I think what I’m saying is, GPT-3 probably doesn’t have any general truth+noise models. But I would expect it to copy a truth+noise model from people,

*when the underlying model is simple*.I then expect GPT-3 to “secretly” have something like an interesting diagnostic model, and probably a few other narrowly superhuman skills.

But I would expect it to

*not*have any kind of significant planning capacity, because that planning capacity is not simple.In particular my expectation is that coherently putting knowledge from different domains together in generally useful ways is

*MUCH, MUCH*harder than being highly superhuman in narrow domains. Therefore I expect Ajeya’s approach to be both effective, because “narrowly superhuman” can exist, and reasonably safe, because the gap between “narrowly superhuman” or even “narrowly superhuman in many ways” and “broadly superhuman” is large so GPT-3 being broadly superhuman is unlikely.Phrased differently, I am rejecting your idea of smartness-spectrum. My intuition is that levels of GPT-N competence will scale the way computers have always scaled at AI tasks—becoming usefully superhuman at a few very quickly, while taking much much longer to exhibit the kinds of intelligence that are worrying, like modeling human behavior for manipulation.

I am confused about the opening of your analysis:

It seems to me that while the fixed point conception here doesn’t uniquely determine a learning strategy, it should be possible to uniquely determine that strategy by building it into the training data.

In particular, if you have a base level of “reality” like the P_0 you describe, then it should be possible to train a model first on this reality, then present it with training scenarios that start by working directly on the “verifiable reality” subset, then build to “one layer removed” and so on.

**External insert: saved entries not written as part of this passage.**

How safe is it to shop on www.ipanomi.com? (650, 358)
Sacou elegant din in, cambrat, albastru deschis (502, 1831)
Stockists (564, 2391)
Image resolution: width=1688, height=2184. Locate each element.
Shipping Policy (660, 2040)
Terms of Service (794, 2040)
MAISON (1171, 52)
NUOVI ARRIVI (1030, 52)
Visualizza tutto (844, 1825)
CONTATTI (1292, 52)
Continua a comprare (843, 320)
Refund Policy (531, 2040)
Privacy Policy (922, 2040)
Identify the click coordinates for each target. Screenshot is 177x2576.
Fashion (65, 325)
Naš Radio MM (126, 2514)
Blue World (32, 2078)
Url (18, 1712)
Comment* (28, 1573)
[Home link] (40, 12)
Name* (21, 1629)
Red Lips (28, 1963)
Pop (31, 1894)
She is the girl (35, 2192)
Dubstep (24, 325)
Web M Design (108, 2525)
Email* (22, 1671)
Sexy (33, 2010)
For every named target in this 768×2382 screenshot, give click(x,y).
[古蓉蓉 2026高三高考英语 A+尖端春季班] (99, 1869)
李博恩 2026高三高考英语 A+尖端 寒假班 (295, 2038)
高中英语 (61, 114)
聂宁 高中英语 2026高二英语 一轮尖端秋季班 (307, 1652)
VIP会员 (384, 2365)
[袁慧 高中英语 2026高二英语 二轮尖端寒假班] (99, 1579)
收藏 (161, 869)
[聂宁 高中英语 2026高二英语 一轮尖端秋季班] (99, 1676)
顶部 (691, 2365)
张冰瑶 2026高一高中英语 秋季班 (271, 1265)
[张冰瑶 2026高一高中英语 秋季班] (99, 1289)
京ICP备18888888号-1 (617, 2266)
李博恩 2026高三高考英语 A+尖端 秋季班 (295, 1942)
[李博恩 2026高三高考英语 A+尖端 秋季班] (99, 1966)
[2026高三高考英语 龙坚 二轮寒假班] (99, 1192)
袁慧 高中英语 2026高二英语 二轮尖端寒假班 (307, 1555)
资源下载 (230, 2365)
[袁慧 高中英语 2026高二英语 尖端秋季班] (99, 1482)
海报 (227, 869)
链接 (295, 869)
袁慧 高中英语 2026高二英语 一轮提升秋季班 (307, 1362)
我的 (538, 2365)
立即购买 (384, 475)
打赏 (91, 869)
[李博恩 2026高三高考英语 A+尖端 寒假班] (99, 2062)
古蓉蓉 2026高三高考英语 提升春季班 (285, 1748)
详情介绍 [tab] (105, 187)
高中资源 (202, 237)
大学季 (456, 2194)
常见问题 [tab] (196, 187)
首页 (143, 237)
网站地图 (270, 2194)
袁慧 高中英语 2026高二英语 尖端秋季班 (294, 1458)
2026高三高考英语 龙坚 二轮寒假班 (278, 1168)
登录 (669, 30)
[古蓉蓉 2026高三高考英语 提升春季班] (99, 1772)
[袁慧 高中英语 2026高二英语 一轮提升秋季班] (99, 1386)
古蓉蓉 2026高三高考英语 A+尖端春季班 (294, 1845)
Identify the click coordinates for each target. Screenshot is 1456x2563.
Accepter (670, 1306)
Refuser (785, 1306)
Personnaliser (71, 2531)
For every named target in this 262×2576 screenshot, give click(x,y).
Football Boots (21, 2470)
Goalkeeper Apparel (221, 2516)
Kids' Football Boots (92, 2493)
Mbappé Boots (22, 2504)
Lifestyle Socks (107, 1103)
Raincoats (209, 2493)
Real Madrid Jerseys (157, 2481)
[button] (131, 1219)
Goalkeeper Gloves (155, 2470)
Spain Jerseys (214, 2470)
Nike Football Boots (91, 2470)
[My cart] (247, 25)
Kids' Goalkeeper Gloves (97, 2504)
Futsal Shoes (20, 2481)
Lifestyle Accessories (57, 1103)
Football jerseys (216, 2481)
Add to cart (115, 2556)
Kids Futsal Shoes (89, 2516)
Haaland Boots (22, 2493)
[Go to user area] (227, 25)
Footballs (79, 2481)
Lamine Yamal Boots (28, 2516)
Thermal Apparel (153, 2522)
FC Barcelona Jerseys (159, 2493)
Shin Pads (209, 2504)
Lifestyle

My (very weak) shoulder-John says that just because this “feels like it converges” doesn’t actually make any guarantees about convergence, but since P_0, P_1, etc. are very well specified it feels like a more approachable problem to try to analyze a specific basis of convergence. If one gets a basis of convergence, AND an algorithm for locating that basis of convergence, that seems to me sufficient for object-level honesty, which would be a major result.

I’m curious if you disagree with:

The problem of choosing a basis of convergence is tractable (relative to alignment research in general)

The problem of verifying that AI is in the basis of convergence is tractable

Training an AI into a chosen basis of convergence could enforce that AI to be honest on the object level when object level honesty is available

Object level honesty is not a major result, for example because not enough important problems can be reduced to object level or because it is already achievable

Writing that out, I am guessing that 2 may be a disagreement that I still disagree with (e.g. you may think it is not tractable), and 3 may contain a disagreement that is compelling and hard to resolve (e.g. you may think we cannot verify which basis of convergence satisfies our honesty criteria—my intuition is that this would require not having a basis of convergence at all).